Color Bar
Pattern Description: Seven equal-width vertical bars with 75% white (gray) at left, followed by three primary and three seconday colors. Color bars are at 100% saturation with 75% amplitude. Individual colors can be gated on or off (in the Gating menu) to view only the red, green, or blue components of the pattern.
Pattern Usage: Use as an overall check of a display device’s capability of producing fully saturated primary and secondary colors. Especially helpful in detecting full or partial loss of colors in an older display. Also good as a reference input signal when troubleshooting and signal tracing color amplifier or color demodulator problems within a display device.
Split Bar
Pattern Description: Top one-fourth of the pattern is the same as the Color Bar pattern. Bottom three-fourths of the pattern repeats the upper bars, except the bars are flipped from left to right. This places all the bars containing blue above/below their complementary colors, similar to the SMPTE Bar pattern. The major difference is that the bar transitions are in the top part of the picture.
Pattern Usage: Use to adjust color and hue through a blue filter with composite, S-video, or YPbPr signal inputs.
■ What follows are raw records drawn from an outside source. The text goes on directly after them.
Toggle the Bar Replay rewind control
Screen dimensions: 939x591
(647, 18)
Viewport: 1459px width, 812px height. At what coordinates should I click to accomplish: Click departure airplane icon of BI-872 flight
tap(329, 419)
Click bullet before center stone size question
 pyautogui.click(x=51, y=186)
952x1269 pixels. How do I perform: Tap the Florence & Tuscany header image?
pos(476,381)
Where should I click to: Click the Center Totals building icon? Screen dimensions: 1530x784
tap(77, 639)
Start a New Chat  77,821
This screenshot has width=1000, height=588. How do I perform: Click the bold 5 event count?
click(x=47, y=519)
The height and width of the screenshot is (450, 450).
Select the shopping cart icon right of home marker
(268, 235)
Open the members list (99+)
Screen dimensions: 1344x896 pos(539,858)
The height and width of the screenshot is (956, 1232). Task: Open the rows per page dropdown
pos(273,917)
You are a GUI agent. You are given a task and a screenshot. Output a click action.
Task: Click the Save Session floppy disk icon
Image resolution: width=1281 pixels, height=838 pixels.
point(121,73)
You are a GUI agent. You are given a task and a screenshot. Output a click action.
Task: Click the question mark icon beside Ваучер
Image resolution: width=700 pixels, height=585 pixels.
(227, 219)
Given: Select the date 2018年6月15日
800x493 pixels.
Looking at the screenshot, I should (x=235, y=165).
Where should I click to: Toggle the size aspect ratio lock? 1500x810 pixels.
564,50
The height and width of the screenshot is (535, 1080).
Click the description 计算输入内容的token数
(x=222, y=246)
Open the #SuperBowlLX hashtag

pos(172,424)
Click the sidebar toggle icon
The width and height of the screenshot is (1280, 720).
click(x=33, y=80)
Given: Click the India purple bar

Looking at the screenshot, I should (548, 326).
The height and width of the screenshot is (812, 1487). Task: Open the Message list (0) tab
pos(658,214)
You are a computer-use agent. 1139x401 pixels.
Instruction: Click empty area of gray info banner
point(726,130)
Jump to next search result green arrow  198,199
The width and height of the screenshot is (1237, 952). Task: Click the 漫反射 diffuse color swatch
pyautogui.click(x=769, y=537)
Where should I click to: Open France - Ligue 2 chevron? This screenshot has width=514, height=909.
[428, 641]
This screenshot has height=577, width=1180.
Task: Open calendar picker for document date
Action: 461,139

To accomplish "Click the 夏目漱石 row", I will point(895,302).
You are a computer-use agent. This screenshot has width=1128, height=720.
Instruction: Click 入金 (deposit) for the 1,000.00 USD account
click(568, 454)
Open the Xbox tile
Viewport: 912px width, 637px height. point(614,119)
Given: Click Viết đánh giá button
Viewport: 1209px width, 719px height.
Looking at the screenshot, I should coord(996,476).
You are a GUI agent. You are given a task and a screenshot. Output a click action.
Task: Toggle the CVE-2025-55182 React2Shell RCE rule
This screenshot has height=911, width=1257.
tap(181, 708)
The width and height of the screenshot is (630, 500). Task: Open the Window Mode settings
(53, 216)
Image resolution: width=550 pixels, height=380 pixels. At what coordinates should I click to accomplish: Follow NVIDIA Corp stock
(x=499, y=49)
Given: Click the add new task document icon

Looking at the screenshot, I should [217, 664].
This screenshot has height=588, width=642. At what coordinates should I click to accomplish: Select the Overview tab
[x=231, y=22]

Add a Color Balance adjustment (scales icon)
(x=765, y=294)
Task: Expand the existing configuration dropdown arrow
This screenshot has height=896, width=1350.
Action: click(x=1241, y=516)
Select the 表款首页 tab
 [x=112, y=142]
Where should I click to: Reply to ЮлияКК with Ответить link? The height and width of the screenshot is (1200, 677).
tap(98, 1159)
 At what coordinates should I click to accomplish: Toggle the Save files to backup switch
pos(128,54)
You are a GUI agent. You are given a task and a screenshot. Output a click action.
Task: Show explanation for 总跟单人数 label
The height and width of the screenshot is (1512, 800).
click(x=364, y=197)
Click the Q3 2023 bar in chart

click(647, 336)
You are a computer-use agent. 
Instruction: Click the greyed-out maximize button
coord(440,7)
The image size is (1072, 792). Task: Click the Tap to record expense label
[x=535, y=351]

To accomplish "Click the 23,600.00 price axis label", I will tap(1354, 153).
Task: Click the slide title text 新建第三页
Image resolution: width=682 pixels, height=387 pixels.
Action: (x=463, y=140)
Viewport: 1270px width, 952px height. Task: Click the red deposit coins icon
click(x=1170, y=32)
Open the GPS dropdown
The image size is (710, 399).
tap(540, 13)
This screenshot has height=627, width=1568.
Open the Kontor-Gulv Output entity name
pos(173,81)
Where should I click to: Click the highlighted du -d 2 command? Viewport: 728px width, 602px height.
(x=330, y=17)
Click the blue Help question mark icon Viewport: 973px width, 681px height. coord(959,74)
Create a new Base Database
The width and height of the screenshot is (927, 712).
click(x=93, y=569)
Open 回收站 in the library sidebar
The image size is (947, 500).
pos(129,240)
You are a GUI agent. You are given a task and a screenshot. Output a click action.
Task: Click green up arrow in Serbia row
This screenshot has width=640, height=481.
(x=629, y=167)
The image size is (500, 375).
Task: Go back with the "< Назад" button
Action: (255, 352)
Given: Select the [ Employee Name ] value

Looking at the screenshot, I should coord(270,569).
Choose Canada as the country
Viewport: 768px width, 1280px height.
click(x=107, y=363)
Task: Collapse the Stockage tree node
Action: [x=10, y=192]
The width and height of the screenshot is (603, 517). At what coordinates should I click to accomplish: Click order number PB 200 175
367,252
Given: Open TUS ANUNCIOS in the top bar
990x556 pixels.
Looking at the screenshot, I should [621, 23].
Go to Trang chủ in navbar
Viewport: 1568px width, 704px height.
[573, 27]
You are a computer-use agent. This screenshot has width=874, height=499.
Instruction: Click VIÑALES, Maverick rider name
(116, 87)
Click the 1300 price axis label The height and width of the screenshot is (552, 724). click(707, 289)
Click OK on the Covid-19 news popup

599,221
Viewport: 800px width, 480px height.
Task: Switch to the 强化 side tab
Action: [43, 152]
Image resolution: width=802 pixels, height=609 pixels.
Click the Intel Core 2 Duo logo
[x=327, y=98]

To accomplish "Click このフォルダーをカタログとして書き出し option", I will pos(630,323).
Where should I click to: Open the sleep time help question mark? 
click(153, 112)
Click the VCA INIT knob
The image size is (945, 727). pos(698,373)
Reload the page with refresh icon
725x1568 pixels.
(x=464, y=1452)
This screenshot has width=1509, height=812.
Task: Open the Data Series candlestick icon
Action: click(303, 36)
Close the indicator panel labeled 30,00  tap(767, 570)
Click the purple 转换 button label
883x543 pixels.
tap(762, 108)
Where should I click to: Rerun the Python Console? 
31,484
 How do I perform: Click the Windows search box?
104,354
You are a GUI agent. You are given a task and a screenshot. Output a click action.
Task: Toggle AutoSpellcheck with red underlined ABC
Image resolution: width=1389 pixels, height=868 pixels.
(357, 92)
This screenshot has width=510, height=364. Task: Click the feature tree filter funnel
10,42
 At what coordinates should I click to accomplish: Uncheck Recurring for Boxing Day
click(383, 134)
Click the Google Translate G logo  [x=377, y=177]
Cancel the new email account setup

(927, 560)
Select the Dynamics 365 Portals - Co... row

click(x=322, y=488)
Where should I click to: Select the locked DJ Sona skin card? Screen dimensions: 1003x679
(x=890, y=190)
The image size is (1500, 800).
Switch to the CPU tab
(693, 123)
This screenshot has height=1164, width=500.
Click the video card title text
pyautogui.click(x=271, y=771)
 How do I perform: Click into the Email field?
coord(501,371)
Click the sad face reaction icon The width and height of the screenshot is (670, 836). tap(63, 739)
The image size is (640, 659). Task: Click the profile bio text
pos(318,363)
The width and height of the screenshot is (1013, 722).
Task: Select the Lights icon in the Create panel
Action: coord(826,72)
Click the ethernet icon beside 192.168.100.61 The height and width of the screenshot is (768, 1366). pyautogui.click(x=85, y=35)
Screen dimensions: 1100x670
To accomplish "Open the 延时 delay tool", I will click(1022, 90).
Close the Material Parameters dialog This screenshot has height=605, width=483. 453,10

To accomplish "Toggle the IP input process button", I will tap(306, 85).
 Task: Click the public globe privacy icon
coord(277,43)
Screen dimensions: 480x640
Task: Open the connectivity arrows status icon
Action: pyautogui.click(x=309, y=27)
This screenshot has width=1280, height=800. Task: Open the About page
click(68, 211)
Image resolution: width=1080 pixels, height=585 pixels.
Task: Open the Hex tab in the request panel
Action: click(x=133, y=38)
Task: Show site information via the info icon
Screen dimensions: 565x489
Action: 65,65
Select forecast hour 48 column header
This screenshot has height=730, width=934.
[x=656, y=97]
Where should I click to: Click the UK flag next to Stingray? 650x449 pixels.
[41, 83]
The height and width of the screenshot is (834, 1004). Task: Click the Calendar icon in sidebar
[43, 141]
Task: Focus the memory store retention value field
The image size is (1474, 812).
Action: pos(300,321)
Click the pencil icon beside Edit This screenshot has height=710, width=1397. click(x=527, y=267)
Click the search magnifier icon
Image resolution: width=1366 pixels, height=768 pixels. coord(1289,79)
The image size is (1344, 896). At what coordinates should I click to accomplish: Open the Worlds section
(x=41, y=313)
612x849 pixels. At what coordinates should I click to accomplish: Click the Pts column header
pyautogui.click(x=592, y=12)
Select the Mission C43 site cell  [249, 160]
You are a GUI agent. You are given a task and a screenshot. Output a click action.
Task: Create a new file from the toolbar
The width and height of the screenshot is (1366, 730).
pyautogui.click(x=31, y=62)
The bar transitions in the top part of the picture may be an advantage with some on-screen-display formats. While viewing the pattern through a blue filter (Wratten 50), adjust the color control for equal brightness white/blue bars. Adjust the hue control for equal brightness cyan/magenta bars. Note: RGB input signals aren’t processed through a color decoder, thus no color adjustments; also, YPbPr inputs may not have both color and hue adjustments.